# [Acción requerida 1]
¿Concuerda cada afirmación con el pasaje sobre Orozco? Responde sí o no y cita las palabras del pasaje que lo deciden. (a) Durante el examen, una sinodal preguntó por el epígrafe. (b) Quien narra dice estar segura de todo. (c) Ahora lee a Orozco más como un objeto de estudio que como una figura ligada a lo que es.
# [Acción requerida 2]
Continúa el pasaje sobre Orozco a partir de su última oración.

# [Pasaje]
************

Ayer que presenté el examen, una de mis sinodales me preguntó por el epígrafe: Mi casa es la que nunca termina de llegar, otro de sus versos, y cómo lo explicaba en relación a lo que había expeusto. La respuesta escolar la di entonces, pero hubo algo que me faltó agregar y que pongo acá: eso al final es lo que me queda, ésa es la sensación: mi casa es la que no llega pero es ésta, y se hizo también con cachitos de lo mucho que aprendí de Orozco en el camino. No llega nunca porque sigo en deuda, porque dudo, porque no estoy segura de nada. Hay miles de cosas que quisiera contarles sobre lo que aprendí de ella, sobre lo que no comprendo, sobre lo que me gustaría estar hablando. Hay otras cosas que se conectan con mi vida de una forma que no alcanzo a describir, con lo más adentro, con lo más yo. Ahora vuelvo a leerla con otros ojos, despojada ya de las presiones y los artefactos que tuve que construir para formar algo que en mí sigue siendo informe, más una sensación que un conocimiento, más una figura ligada inextricablemente a lo que soy que un objeto de estudio.

************

# [Fragmentos del material]
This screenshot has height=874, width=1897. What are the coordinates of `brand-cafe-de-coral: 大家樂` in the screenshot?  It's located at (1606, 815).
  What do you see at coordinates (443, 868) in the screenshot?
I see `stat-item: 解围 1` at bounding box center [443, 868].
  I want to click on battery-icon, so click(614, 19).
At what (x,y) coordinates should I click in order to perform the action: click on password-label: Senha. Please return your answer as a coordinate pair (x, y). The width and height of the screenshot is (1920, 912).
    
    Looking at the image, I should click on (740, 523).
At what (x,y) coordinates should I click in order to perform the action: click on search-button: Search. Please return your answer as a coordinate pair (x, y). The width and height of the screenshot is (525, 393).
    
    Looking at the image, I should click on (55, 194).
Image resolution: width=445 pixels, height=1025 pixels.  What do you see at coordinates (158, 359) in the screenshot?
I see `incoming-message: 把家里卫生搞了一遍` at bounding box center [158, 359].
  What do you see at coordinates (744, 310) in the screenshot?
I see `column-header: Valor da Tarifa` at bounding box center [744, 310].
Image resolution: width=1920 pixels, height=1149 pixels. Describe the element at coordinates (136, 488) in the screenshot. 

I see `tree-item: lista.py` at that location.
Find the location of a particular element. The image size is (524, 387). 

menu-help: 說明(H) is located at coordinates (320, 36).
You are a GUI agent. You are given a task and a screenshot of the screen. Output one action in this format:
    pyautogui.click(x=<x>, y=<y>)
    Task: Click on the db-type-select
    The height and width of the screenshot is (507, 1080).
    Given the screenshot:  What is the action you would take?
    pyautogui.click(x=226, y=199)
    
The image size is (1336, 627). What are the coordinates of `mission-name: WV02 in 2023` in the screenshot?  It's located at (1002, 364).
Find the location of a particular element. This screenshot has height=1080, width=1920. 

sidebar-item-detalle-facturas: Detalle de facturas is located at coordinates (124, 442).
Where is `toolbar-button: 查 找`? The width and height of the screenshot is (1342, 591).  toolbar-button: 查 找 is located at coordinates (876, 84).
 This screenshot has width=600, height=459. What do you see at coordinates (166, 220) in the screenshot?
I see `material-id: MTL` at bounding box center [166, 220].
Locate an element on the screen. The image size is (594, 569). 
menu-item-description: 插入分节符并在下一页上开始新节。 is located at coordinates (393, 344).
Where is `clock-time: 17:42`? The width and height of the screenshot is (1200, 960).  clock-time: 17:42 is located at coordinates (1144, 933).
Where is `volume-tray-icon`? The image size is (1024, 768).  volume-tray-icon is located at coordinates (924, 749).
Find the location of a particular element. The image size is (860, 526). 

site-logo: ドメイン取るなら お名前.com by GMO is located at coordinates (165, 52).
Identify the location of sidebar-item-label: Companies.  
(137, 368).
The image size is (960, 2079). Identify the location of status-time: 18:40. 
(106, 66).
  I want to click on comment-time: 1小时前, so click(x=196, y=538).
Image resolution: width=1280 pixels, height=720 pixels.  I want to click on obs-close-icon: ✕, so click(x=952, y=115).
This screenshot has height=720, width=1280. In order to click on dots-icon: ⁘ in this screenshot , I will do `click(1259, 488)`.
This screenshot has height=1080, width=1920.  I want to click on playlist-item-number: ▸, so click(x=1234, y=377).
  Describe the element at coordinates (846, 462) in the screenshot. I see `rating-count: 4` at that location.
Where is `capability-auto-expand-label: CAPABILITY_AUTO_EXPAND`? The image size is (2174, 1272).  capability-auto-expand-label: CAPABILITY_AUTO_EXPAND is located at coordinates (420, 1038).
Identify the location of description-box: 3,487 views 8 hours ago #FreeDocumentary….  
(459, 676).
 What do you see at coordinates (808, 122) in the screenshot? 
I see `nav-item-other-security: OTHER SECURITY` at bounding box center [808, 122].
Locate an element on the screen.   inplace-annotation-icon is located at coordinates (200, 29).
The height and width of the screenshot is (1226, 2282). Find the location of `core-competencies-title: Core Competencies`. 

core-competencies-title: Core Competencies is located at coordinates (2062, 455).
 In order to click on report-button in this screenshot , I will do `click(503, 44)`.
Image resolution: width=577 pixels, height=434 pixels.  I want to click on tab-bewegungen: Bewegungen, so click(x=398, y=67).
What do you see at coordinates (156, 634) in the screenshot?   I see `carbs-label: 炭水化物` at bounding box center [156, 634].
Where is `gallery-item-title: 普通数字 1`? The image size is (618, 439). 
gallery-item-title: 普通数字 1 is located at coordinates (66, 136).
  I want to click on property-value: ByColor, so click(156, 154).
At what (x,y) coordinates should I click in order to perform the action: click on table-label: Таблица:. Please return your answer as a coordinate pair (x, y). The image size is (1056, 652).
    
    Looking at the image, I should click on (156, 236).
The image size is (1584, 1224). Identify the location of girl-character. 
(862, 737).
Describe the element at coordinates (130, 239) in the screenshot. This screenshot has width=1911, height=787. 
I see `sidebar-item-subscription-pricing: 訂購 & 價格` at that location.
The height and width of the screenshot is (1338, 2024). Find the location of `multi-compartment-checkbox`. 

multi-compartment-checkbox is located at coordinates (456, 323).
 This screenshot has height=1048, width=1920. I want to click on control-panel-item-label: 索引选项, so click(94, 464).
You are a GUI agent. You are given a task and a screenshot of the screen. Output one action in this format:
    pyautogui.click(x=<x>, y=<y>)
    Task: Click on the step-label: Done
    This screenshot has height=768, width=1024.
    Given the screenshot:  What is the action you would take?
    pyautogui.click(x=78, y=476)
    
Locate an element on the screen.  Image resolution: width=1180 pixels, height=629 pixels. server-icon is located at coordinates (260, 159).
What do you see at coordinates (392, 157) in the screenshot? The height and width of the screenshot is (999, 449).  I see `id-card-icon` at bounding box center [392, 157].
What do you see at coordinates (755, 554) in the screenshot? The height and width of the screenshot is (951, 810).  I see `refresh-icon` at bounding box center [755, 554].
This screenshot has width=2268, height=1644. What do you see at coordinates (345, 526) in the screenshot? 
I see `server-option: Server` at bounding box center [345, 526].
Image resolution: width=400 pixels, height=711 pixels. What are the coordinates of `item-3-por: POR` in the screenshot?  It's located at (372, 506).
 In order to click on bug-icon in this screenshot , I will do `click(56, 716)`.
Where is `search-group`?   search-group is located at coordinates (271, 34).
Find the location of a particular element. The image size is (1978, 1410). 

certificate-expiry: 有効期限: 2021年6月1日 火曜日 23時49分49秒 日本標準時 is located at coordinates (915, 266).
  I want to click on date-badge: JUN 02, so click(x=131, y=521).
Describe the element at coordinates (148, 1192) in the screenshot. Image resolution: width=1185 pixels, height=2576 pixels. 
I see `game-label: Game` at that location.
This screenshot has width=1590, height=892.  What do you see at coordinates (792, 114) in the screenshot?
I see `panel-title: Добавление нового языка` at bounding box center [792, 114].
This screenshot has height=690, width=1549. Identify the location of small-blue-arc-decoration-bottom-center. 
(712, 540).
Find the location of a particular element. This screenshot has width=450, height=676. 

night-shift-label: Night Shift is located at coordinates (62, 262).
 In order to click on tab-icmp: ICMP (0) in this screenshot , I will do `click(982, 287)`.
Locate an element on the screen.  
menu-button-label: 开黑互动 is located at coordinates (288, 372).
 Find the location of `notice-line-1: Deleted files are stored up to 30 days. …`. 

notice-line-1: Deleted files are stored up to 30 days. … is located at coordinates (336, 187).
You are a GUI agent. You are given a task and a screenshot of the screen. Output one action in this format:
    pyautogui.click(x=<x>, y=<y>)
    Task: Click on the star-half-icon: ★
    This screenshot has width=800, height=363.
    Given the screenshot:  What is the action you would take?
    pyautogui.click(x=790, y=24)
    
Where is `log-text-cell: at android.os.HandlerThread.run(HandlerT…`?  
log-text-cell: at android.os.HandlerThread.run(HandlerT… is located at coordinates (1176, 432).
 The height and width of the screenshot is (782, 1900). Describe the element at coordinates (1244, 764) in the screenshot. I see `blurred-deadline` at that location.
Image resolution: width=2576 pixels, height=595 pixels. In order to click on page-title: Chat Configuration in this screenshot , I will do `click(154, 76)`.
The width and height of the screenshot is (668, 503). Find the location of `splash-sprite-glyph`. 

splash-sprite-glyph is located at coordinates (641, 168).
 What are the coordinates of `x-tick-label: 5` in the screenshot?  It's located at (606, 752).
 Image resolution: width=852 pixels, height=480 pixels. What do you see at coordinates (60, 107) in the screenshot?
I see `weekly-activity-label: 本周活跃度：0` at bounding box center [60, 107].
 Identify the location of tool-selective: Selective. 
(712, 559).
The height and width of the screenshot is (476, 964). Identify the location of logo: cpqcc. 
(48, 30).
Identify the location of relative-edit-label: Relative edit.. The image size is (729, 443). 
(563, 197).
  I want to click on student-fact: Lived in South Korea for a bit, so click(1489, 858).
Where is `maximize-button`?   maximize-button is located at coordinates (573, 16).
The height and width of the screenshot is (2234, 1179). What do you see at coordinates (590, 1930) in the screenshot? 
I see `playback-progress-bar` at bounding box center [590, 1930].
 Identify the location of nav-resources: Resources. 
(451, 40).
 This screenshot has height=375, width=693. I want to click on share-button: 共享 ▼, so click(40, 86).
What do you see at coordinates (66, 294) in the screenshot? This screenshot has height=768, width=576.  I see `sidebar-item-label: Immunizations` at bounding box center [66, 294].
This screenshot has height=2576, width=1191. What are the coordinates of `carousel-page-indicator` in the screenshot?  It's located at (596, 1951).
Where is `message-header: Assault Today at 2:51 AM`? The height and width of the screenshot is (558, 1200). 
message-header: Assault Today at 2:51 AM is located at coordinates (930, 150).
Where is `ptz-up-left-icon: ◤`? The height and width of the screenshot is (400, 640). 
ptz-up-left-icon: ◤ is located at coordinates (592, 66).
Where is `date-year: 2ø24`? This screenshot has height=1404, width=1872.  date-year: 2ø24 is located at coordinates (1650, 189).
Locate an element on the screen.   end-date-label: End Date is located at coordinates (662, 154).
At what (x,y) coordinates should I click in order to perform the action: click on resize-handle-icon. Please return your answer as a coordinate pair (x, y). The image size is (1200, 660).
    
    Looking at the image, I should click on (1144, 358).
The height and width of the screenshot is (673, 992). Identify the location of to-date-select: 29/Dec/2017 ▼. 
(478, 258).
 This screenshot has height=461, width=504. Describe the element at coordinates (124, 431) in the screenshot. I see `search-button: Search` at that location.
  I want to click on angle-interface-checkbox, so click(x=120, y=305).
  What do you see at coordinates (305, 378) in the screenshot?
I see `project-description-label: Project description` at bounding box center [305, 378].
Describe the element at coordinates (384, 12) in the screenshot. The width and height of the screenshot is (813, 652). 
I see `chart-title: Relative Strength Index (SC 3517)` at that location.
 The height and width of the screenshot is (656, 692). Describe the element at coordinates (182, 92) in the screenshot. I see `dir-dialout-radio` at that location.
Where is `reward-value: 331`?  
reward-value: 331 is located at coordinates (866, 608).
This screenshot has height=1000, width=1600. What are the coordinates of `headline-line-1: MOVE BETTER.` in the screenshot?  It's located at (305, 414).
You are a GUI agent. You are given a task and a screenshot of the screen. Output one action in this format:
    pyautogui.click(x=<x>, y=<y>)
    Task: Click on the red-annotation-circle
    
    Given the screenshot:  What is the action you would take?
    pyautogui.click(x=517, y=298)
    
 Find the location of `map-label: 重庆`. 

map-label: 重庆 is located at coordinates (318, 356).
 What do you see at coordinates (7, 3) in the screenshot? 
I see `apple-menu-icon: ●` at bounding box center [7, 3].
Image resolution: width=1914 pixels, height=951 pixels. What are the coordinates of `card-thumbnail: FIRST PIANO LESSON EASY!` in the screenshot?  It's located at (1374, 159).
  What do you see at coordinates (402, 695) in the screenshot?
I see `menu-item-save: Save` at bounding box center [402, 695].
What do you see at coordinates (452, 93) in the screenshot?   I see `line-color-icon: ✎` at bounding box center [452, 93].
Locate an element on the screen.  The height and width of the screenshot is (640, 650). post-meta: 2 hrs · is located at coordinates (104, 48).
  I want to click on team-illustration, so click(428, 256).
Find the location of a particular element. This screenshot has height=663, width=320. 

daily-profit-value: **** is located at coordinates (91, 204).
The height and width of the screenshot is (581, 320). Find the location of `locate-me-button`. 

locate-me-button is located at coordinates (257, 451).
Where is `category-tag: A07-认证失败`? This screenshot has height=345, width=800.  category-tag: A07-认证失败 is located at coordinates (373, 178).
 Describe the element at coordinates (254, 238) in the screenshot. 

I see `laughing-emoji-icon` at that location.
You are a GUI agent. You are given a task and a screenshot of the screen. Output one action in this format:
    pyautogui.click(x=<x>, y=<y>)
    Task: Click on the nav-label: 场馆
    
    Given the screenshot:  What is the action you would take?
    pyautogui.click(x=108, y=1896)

************

# [Resultado de tarea 1]
(a) Sí: «Ayer que presenté el examen, una de mis sinodales me preguntó por el epígrafe».
(b) No: «porque no estoy segura de nada».
(c) No: «más una figura ligada inextricablemente a lo que soy que un objeto de estudio».

# [Resultado de tarea 2]
Estoy rodeada de personas maravillosas que hacen que este rumbo que ando sea mucho más fácil y gozoso, y hoy, al cabo de tanto y a la vez tan poco, tengo la certeza de estar, por fin, haciendo exactamente lo que quiero, viviendo como me gusta y, sobre todo, siendo feliz con esa felicidad mansa, calma, poblada también de fantasmas, ausencias y cosas que duelen como un jardín inalcanzable allá, en el fondo. Nuestro largo combate a muerte con la tesis fue también un largo combate a muerte con la vida, Olga. Hemos ganado. Hemos perdido, porque ¿cómo nombrar con esa boca, cómo nombrar en este mundo con esta sola boca en este mundo con esta sola boca? No lo sé, pero otra vez te digo que lo intento.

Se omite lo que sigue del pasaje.